Extracted text
☆ ☆ ☆ ☆
Japan the rule, not the exception
Japan may well have looked like the odd-one-out after Monday’s news its economy grew 0.1 percent over the second quarter – about the feeblest expansion possible.
Europe’s big players were already in full swagger after posting growth second quarter growth that often exceeded predictions, and the U.S. economy – although clearly slowing – still expanded at a decent pace over the same period.
But looks are deceptive, especially from preliminary three-month snapshots of the rich-world economies, and Japan’s lethargy is probably still the rule, not the exception.
That’s the message from Reuters monthly polls of more than 250 economists, who see quarter-on-quarter growth in the likes of the euro zone and United States hovering around half a percentage point for some time yet.
Last week’s news of an explosive 2.2 percent quarterly growth rate for Germany and 1.0 percent for the wider euro zone could prompt forecasters to bump up their predictions in the September poll. Yet there was little sign of them upgrading growth forecasts in the last UK poll, conducted after similarly surprising news that Britain’s economy grew at its fastest pace in four years in the second quarter.
So it wouldn’t be a shock if our poll respondents conclude Europe’s vigorous second quarter was flash-in-the-pan stuff. Indeed, Bank of England policymakers said the strength of second quarter growth in the UK was “probably erratic”, according to the minutes of their August meeting released on Wednesday.
Widening austerity measures in Europe, worrying unemployment trends in the U.S. and a bunch of encouraging and discouraging economic indicators mean economists will likely remain cautious with their predictions.
Japan faces unique problems – a more immediate threat of deflation and an uncomfortably expensive currency. But the consensus from our polls will still point to one conclusion: the big rich world economies will struggle for momentum over the next year.
☆ ☆ ☆ ☆
Excerpted data
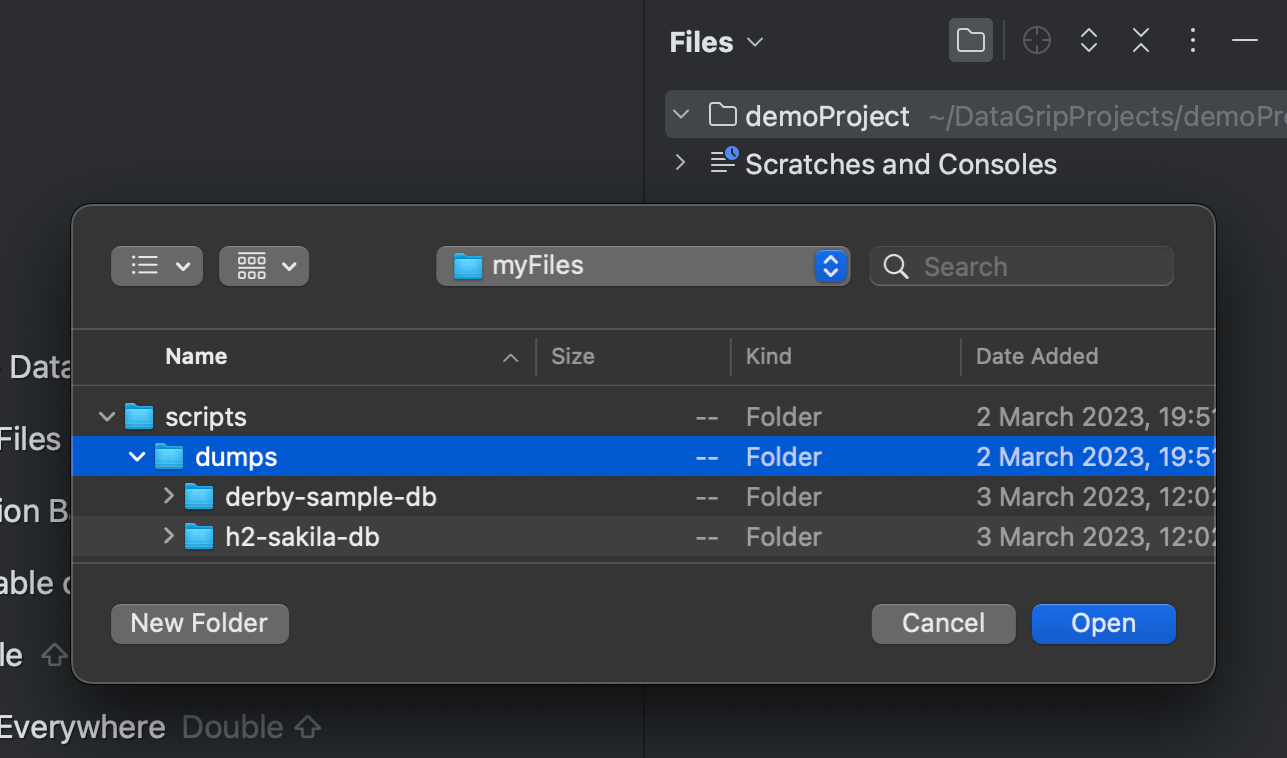1287x758 pixels.
Task: Open the Files panel view switcher
Action: click(x=755, y=42)
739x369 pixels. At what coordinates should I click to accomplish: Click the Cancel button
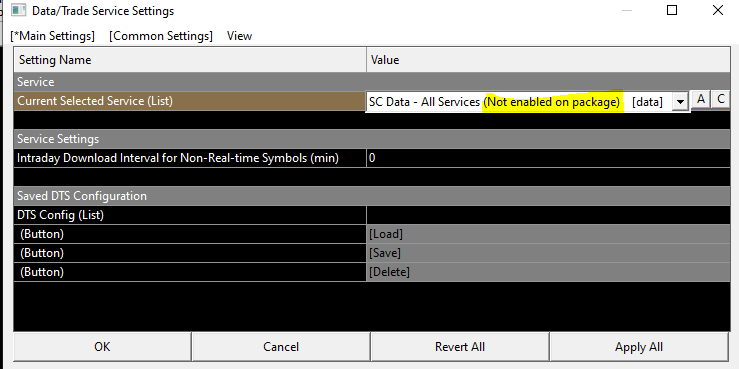point(281,347)
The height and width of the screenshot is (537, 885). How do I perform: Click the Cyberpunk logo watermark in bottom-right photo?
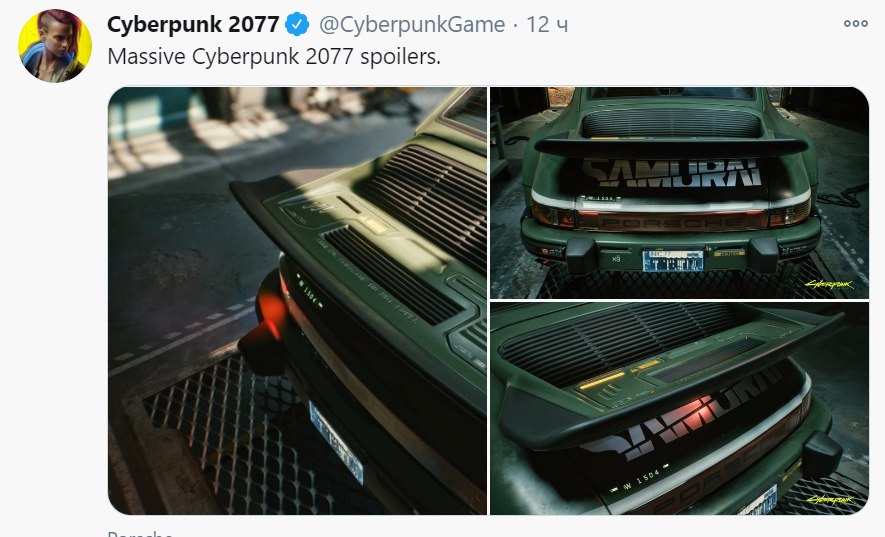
☆ ☆ ☆ ☆
Task objective
Reproduce the whole article above on Japan's sluggish growth, word for word.

Output for this task
Japan the rule, not the exception
Japan may well have looked like the odd-one-out after Monday’s news its economy grew 0.1 percent over the second quarter – about the feeblest expansion possible.
Europe’s big players were already in full swagger after posting growth second quarter growth that often exceeded predictions, and the U.S. economy – although clearly slowing – still expanded at a decent pace over the same period.
But looks are deceptive, especially from preliminary three-month snapshots of the rich-world economies, and Japan’s lethargy is probably still the rule, not the exception.
That’s the message from Reuters monthly polls of more than 250 economists, who see quarter-on-quarter growth in the likes of the euro zone and United States hovering around half a percentage point for some time yet.
Last week’s news of an explosive 2.2 percent quarterly growth rate for Germany and 1.0 percent for the wider euro zone could prompt forecasters to bump up their predictions in the September poll. Yet there was little sign of them upgrading growth forecasts in the last UK poll, conducted after similarly surprising news that Britain’s economy grew at its fastest pace in four years in the second quarter.
So it wouldn’t be a shock if our poll respondents conclude Europe’s vigorous second quarter was flash-in-the-pan stuff. Indeed, Bank of England policymakers said the strength of second quarter growth in the UK was “probably erratic”, according to the minutes of their August meeting released on Wednesday.
Widening austerity measures in Europe, worrying unemployment trends in the U.S. and a bunch of encouraging and discouraging economic indicators mean economists will likely remain cautious with their predictions.
Japan faces unique problems – a more immediate threat of deflation and an uncomfortably expensive currency. But the consensus from our polls will still point to one conclusion: the big rich world economies will struggle for momentum over the next year.